STATED TASK
Render the rows below as a Markdown table with the columns Line and Content, giving each non-blank line its own number and its text. Leave out blank lines and all pictures.

ROWS

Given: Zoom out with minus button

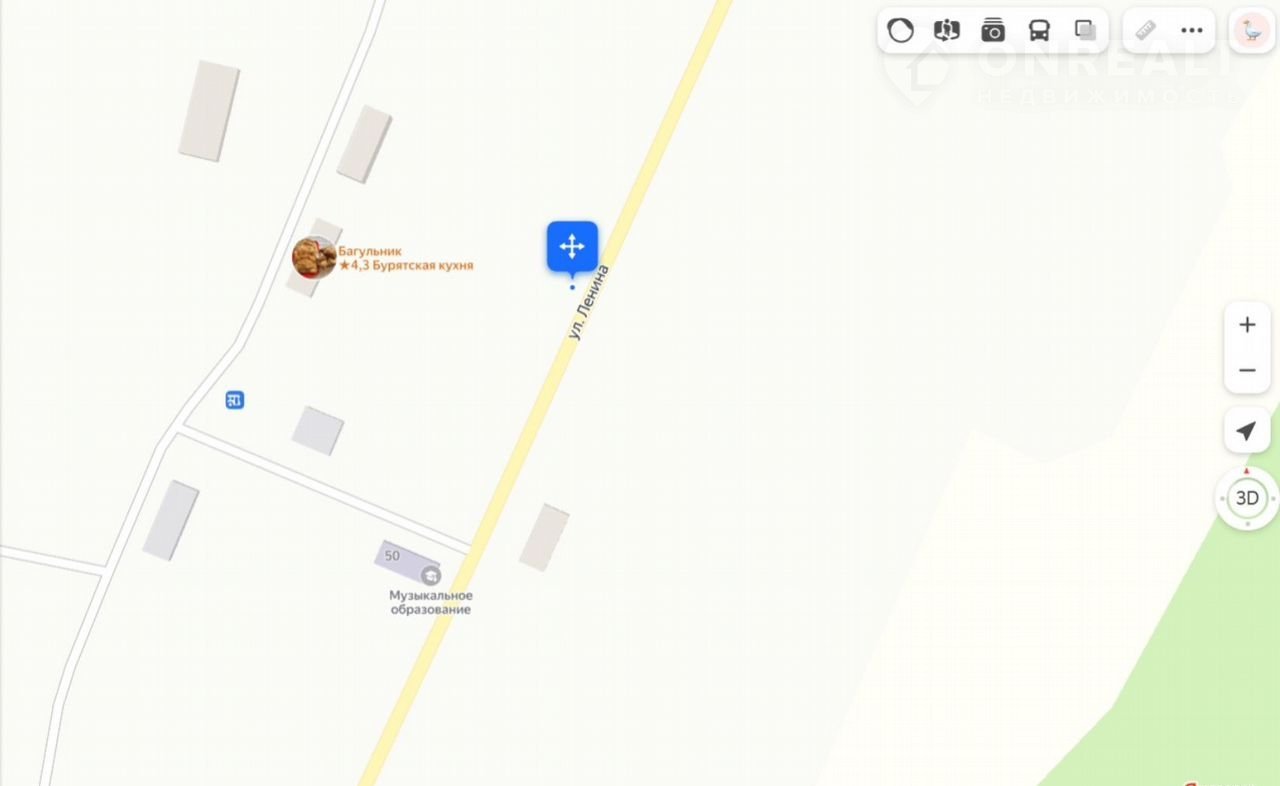Looking at the screenshot, I should (1247, 371).

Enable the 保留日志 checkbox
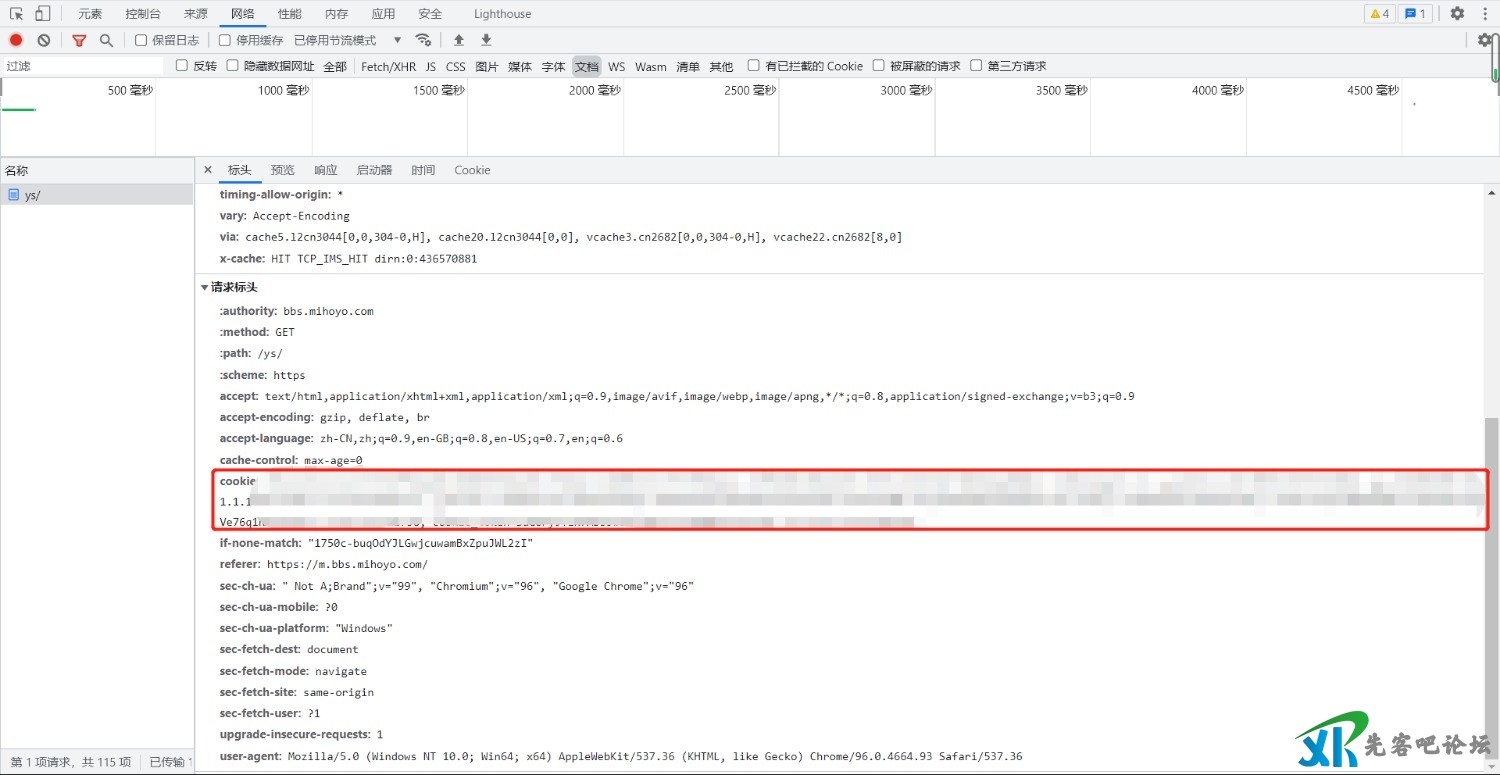[x=141, y=40]
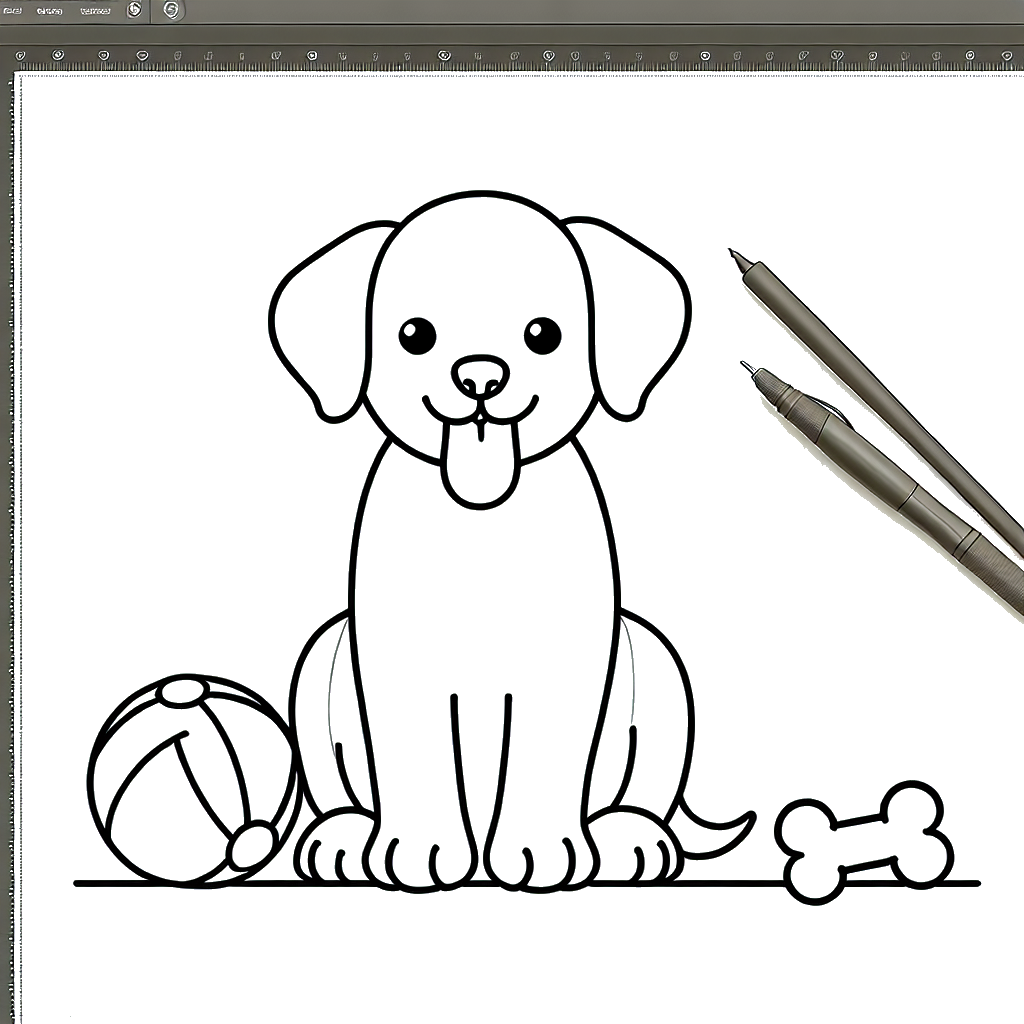Select the dog's nose on the canvas

(480, 376)
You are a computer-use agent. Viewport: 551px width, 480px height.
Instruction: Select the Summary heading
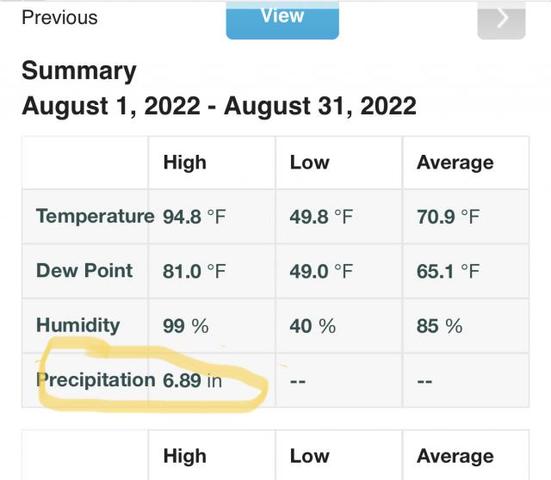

ANSWER TO THIS PROBLEM
| Line | Content |
|---|---|
| 1 | Given: Zoom out with minus button |
| 2 | Looking at the screenshot, I should (1247, 371). |
| 3 | Enable the 保留日志 checkbox |
| 4 | [x=141, y=40] |
| 5 | Select the dog's nose on the canvas |
| 6 | (480, 376) |
| 7 | You are a computer-use agent. Viewport: 551px width, 480px height. |
| 8 | Instruction: Select the Summary heading |